Seeing Vanderslice play was completely unlike listening to his albums in the best possible way. He had an acoustic and electric guitar, a drum machine, and some effects pedals. Simple. His most recent studio album, The Cedars, caught my ear for the spacious layering of instruments and sounds. The way effects weave in and out is masterful and entrancing. Seeing these songs simplified lets you really “see” the songwriting.
The best example of this was when he came out onto the subwoofer and sang “I’ll Wait for You” on his acoustic, completely unamplified. This is the beauty of seeing bands in a space like Thalia Hall, designed before amplification. Hearing it stripped back to just the guitar, it was so familiar, but so different. I thought, for a moment, it was cover. I guess in a way it was, just of his own song. This particular song is one of his more heart-wrenching and straightforward stories told from the point of view of an addict not able to support their partner who is trying to stay sober. The voice of the song is so specific, and specificity is the soul of narrative (JJHO shoutout!).
A few songs later, I was very happy we got a little of the spacious, reverby psych sound on “Oral History of Silk Road 1.” OK–one bit of gear chat: he told us about his addiction to Bill Finnegan’s distortion pedal which is problematic because apparently Finnegan himself is a difficult person to work with. But, it did make for a yummy sound on “How the West Was Won.” I also liked how his vocals were a little rounder and wider in tone on that song.
He closed with “Exodus Damage” featuring David Bazan from Pedro the Lion playing drums for him. They jammed out and brought back a bit of that psych flavor. It was a perfect way to end his set.
Before Pedro the Lion entered the stage, projections of a blown out sunrise in psychedelic pinks and oranges and yellows began running.
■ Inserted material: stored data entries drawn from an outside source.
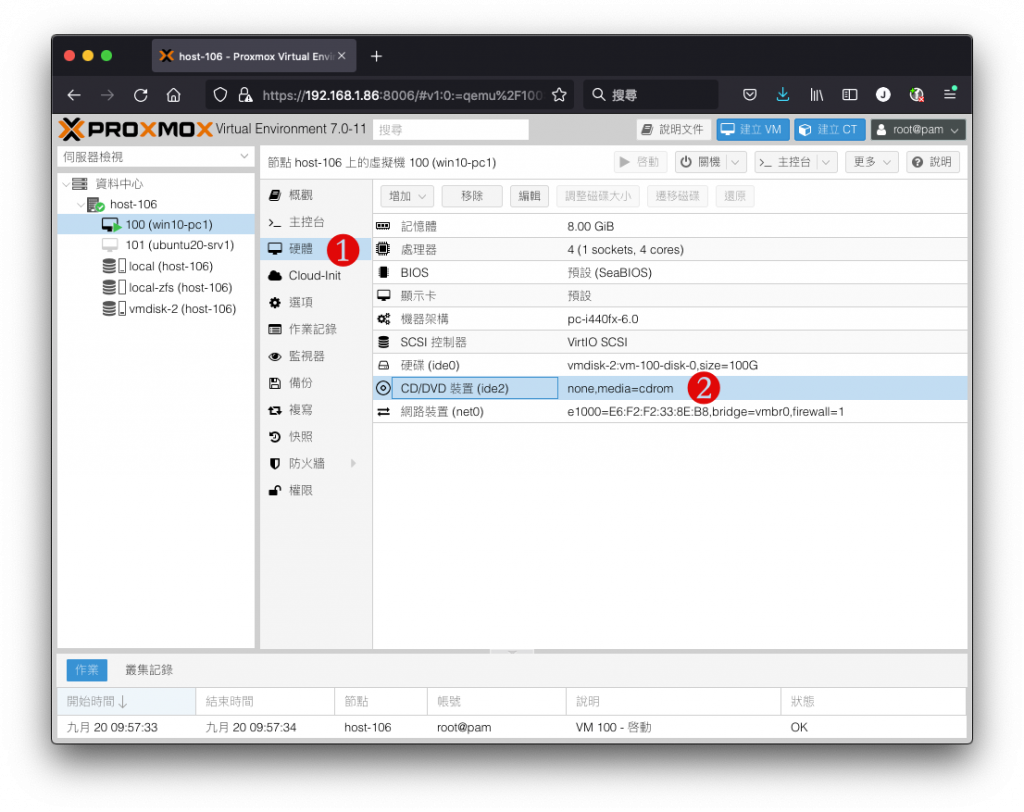Viewport: 1024px width, 812px height.
Task: Go to browser home page icon
Action: [174, 95]
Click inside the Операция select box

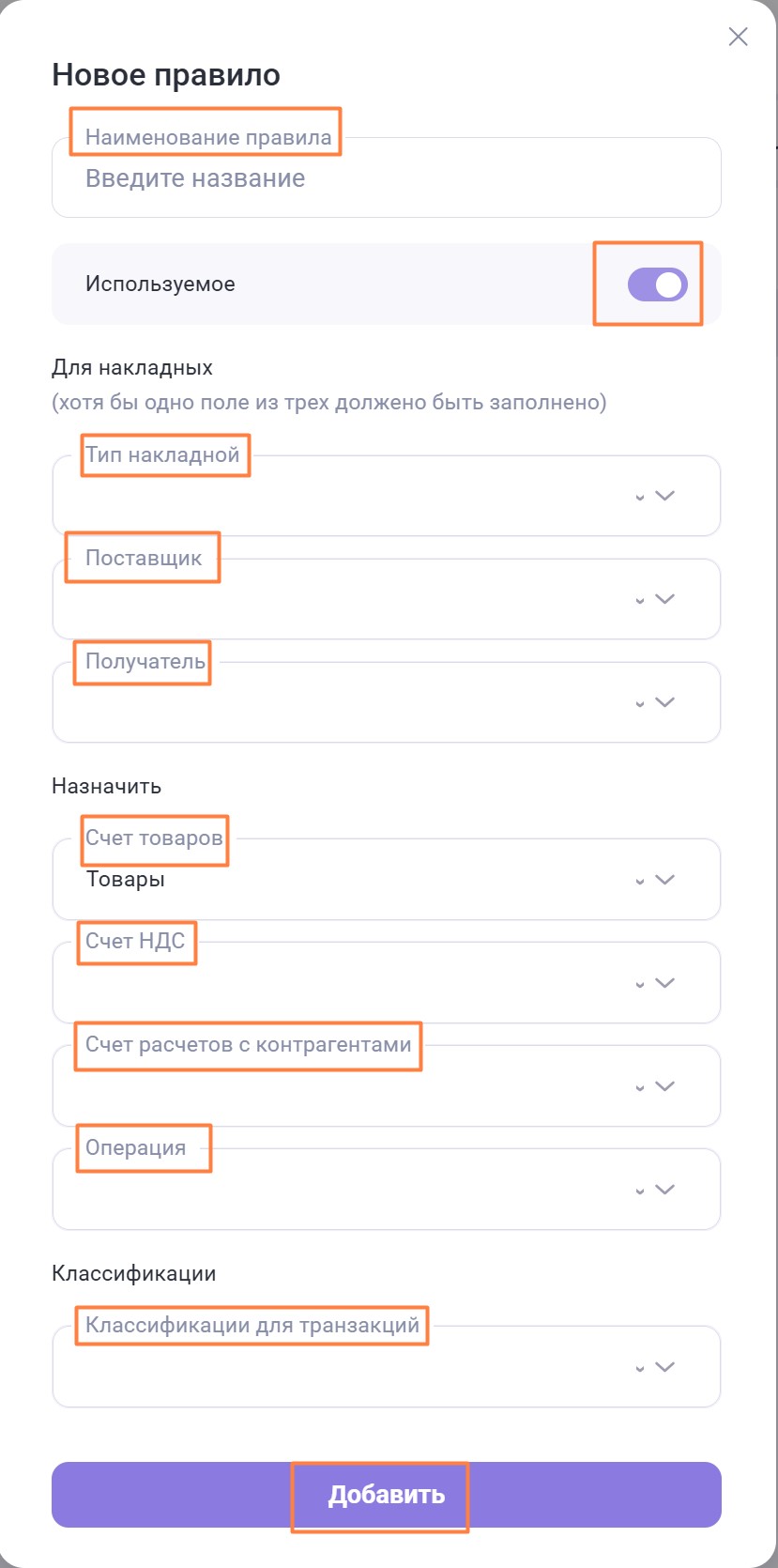(338, 1191)
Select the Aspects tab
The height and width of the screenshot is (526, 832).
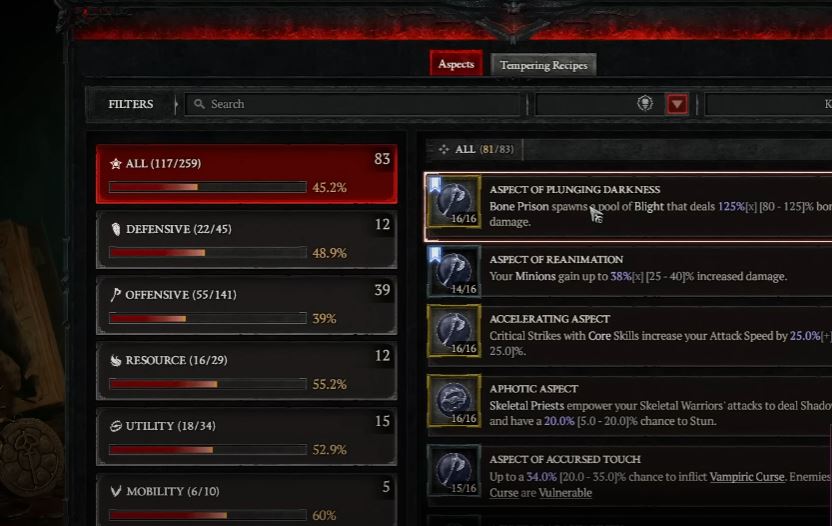(456, 64)
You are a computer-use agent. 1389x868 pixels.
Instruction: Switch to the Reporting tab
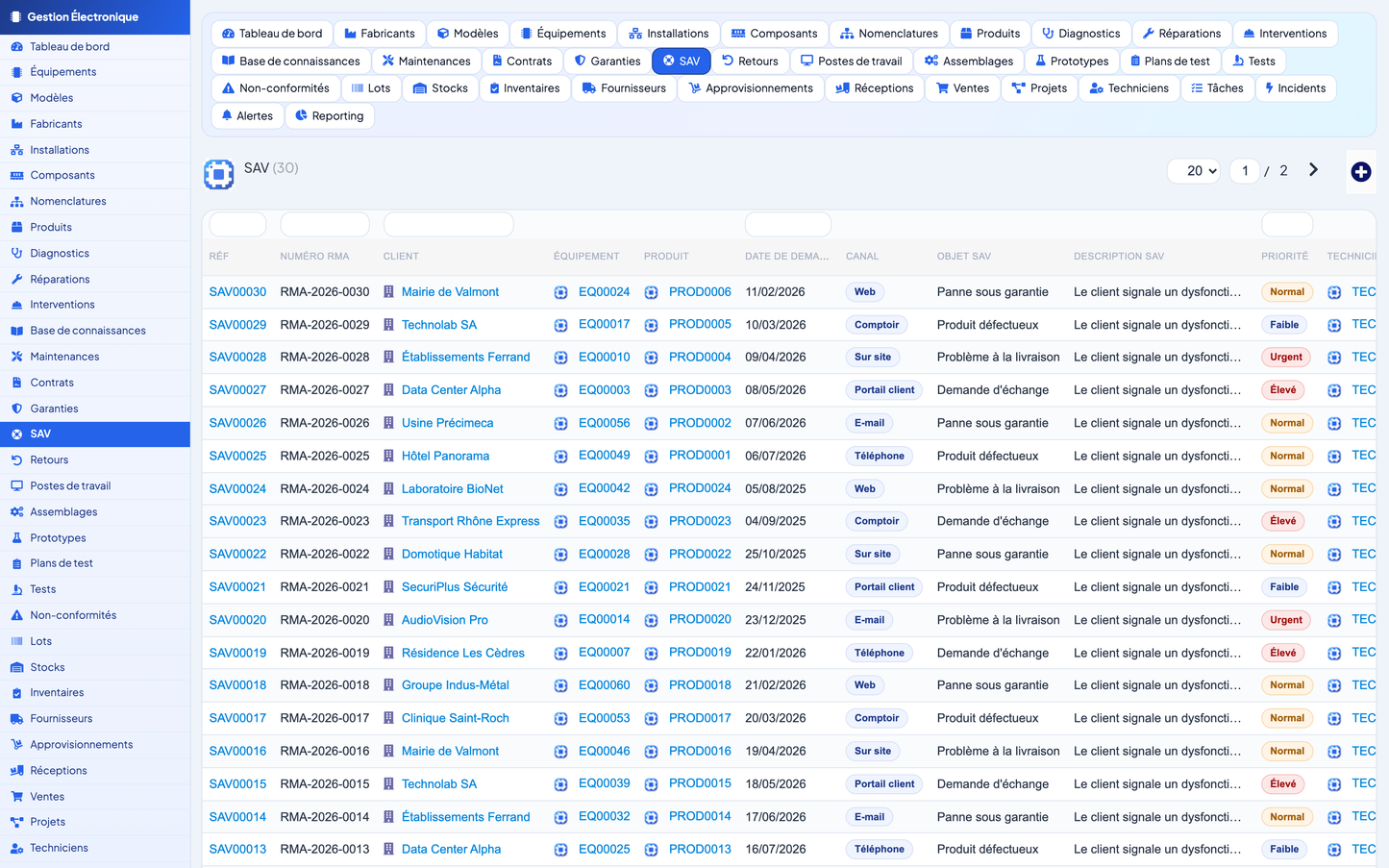click(329, 115)
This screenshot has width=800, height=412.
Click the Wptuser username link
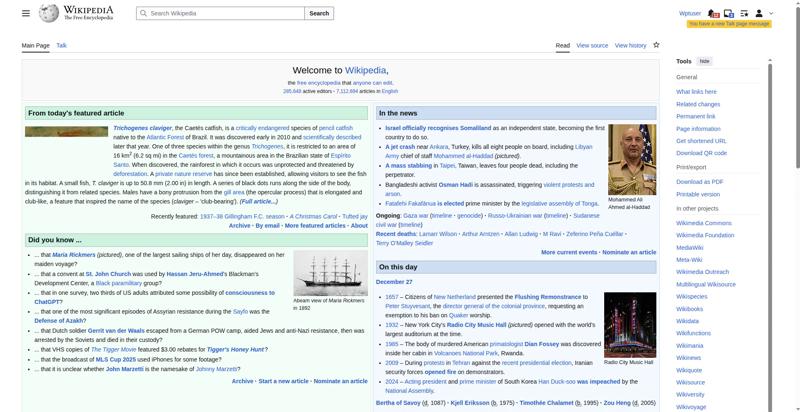(x=689, y=13)
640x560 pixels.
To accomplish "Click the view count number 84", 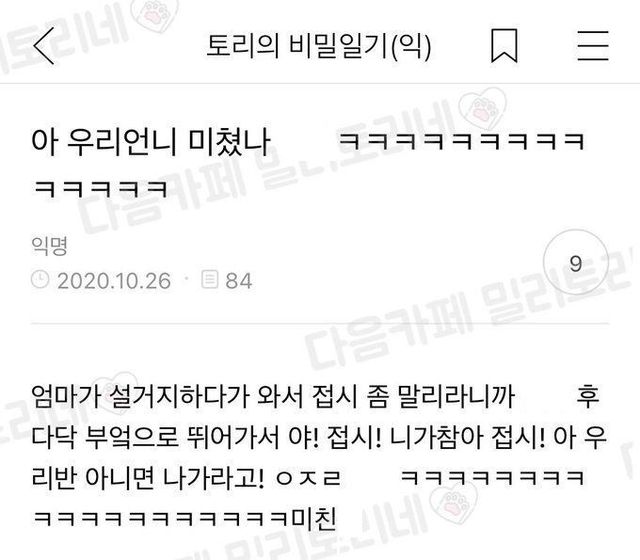I will [x=239, y=281].
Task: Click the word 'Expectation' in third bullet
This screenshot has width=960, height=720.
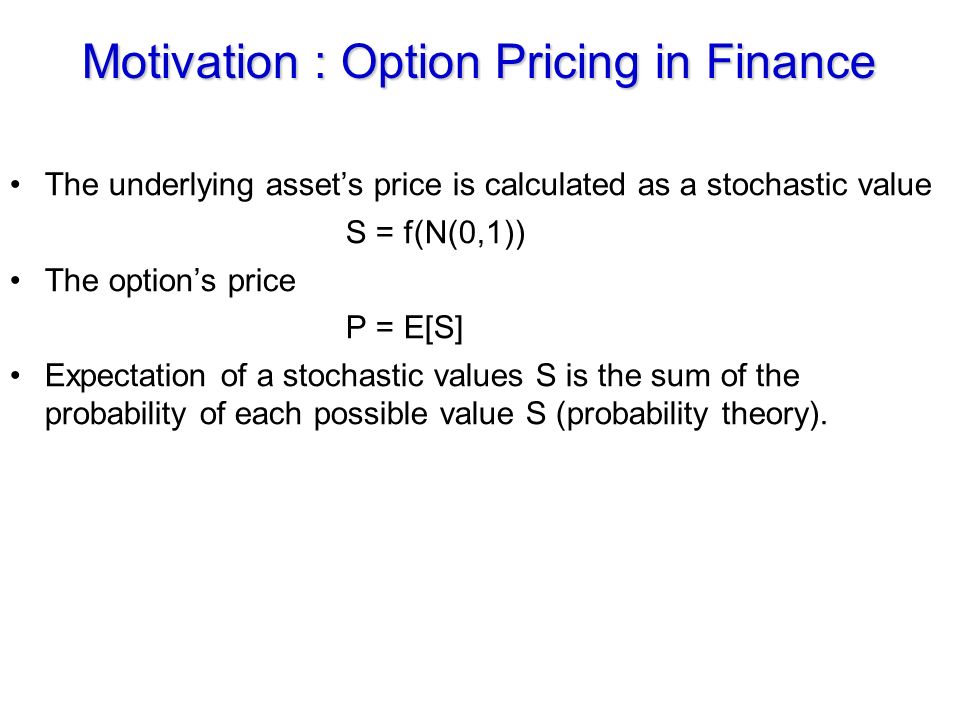Action: pos(125,377)
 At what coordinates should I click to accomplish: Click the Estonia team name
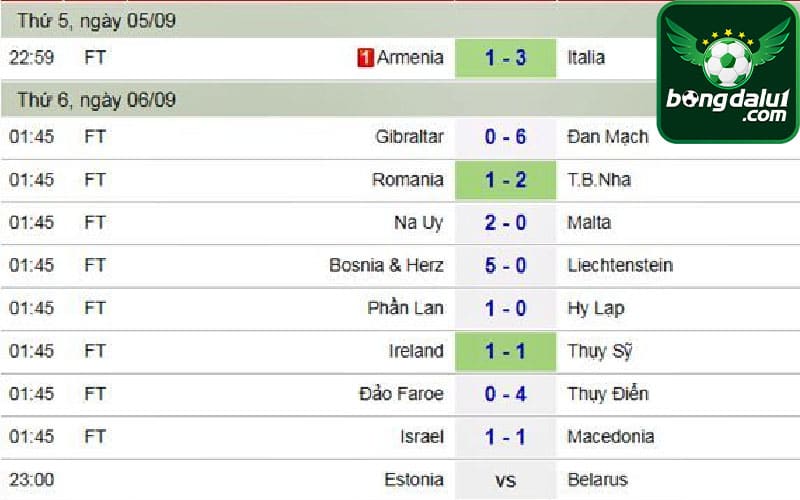tap(414, 480)
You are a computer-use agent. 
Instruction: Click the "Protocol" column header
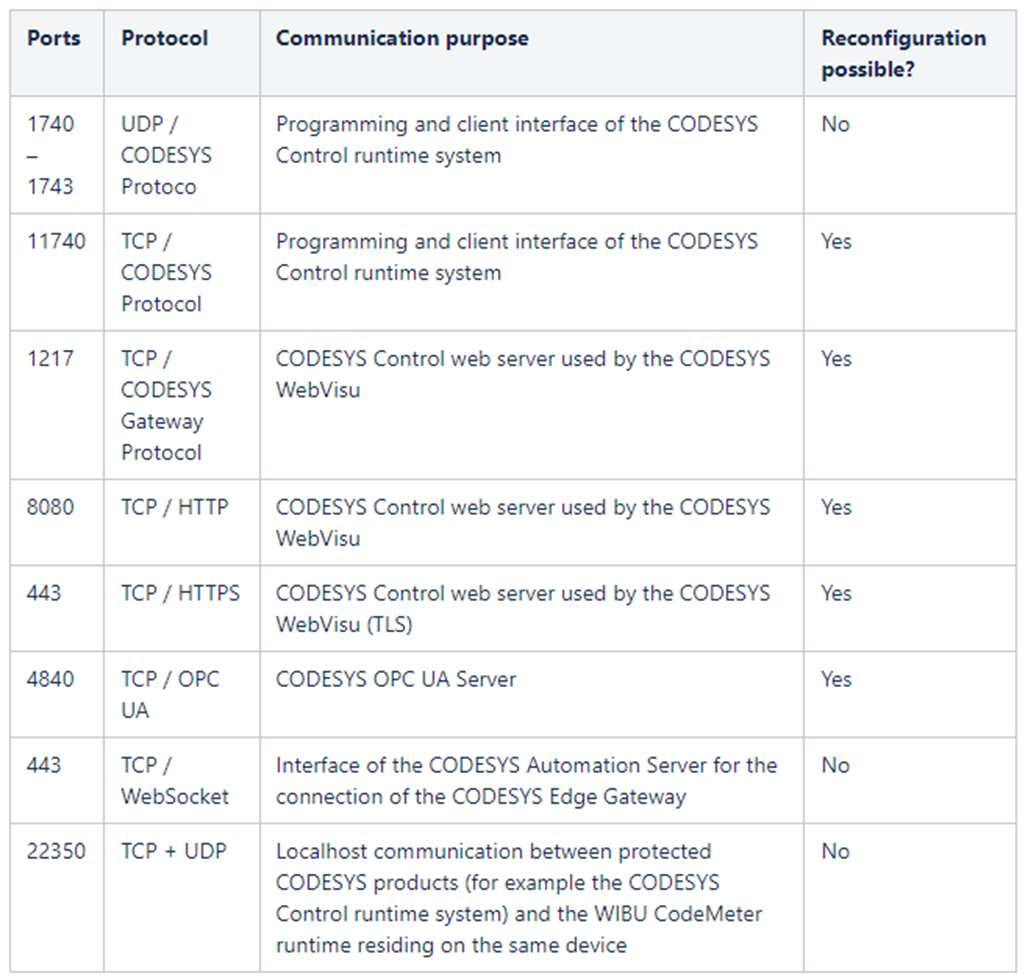[x=165, y=39]
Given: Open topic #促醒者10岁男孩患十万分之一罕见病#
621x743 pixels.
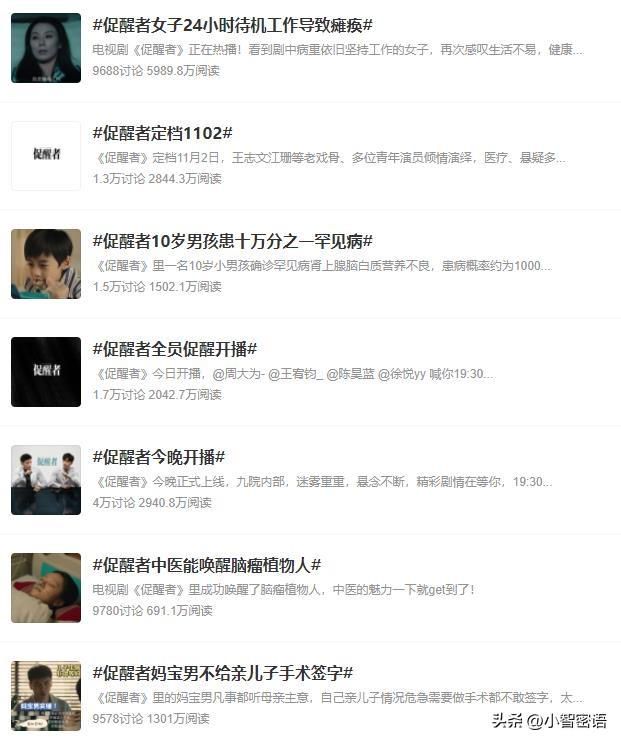Looking at the screenshot, I should [x=233, y=241].
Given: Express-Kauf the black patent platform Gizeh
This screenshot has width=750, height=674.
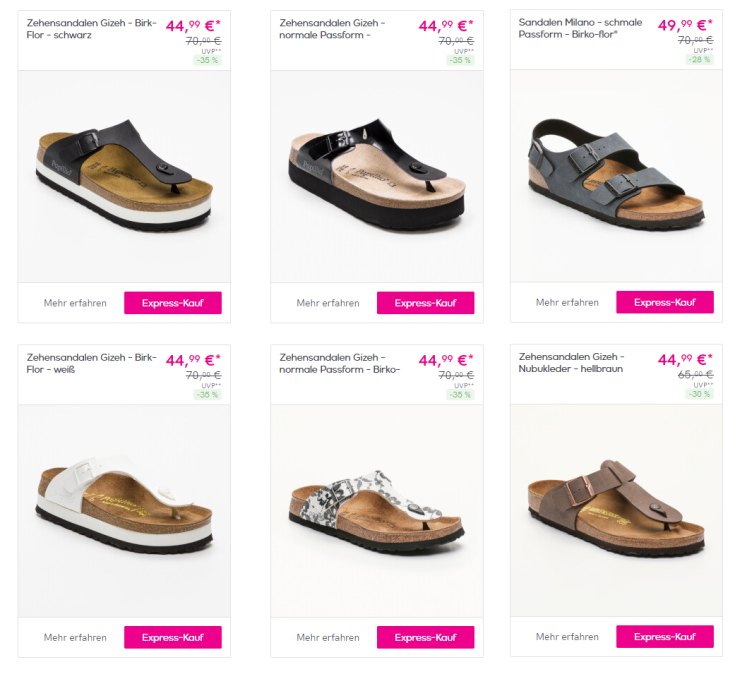Looking at the screenshot, I should 425,303.
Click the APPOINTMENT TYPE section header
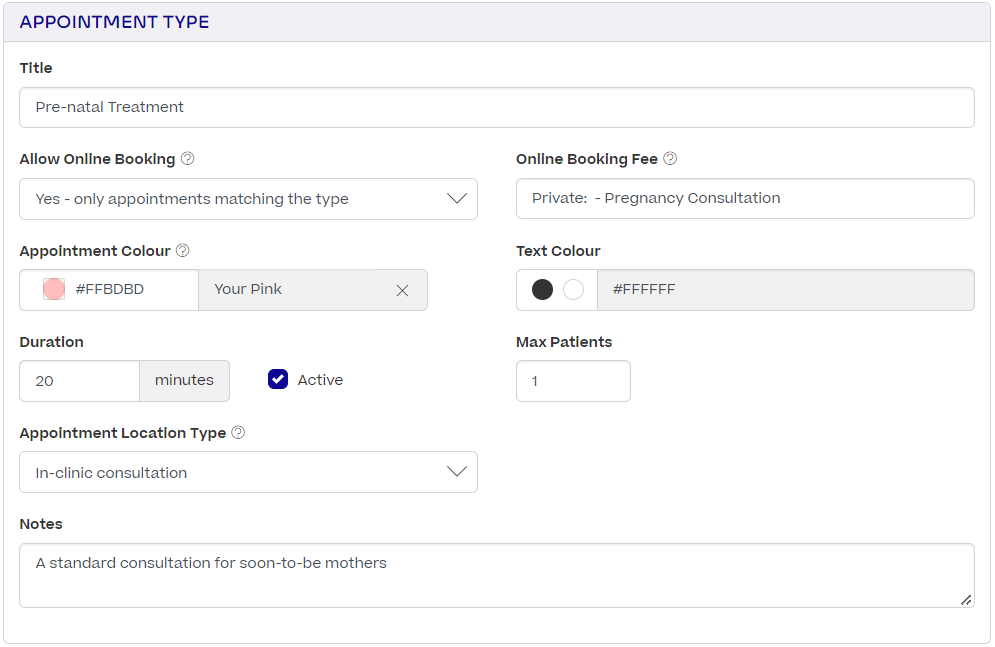 (113, 21)
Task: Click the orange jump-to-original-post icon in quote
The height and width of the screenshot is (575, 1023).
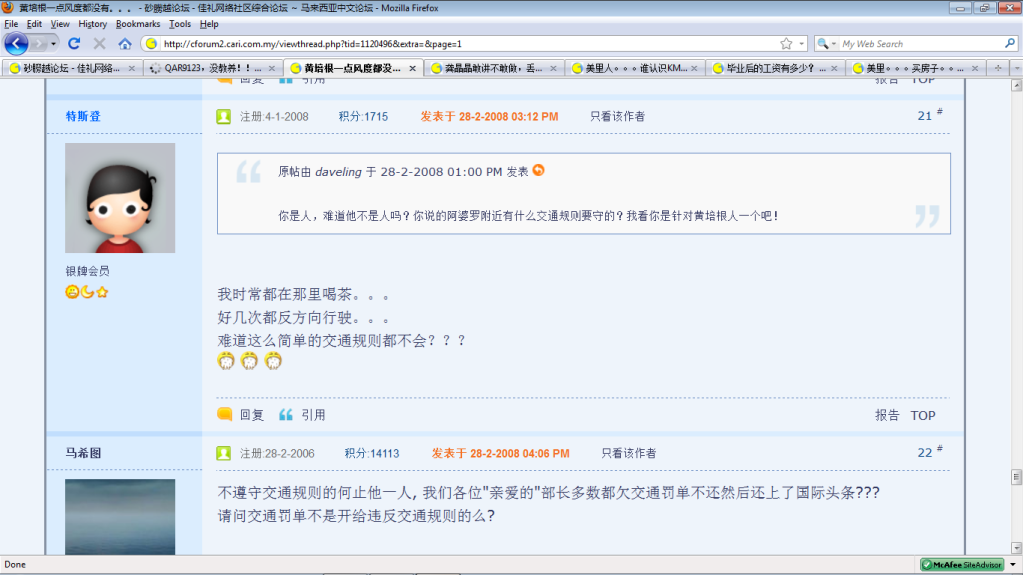Action: pyautogui.click(x=539, y=171)
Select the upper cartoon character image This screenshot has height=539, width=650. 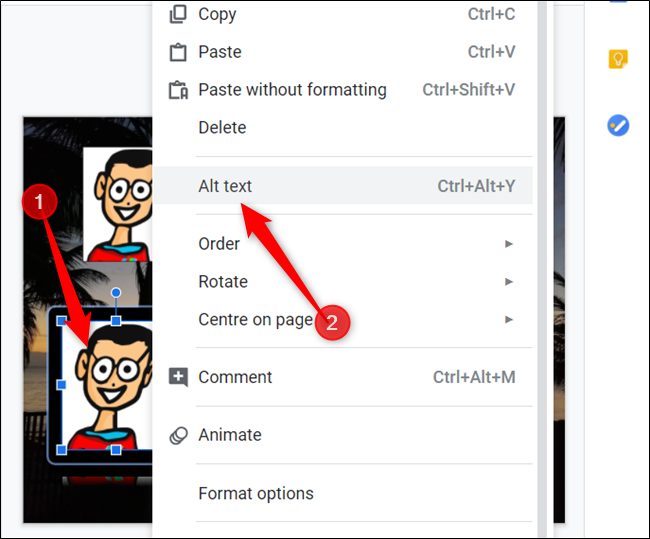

As it switched to landscapes, it put me in mind of the apocalypse. The images became shredded and hazed like lost footage. The band started playing, kicking off the show with one of my favorites from Phoenix, “Yellow Bike.” They rolled through six songs before they paused and Bazan spoke to us. He told us the videos are the work of the videographer and lighting designer, Terrence Ankin. They drove around Bazan’s hometown of Phoenix, took video, and then “did not treat it kindly,” hence my apocalyptic impression.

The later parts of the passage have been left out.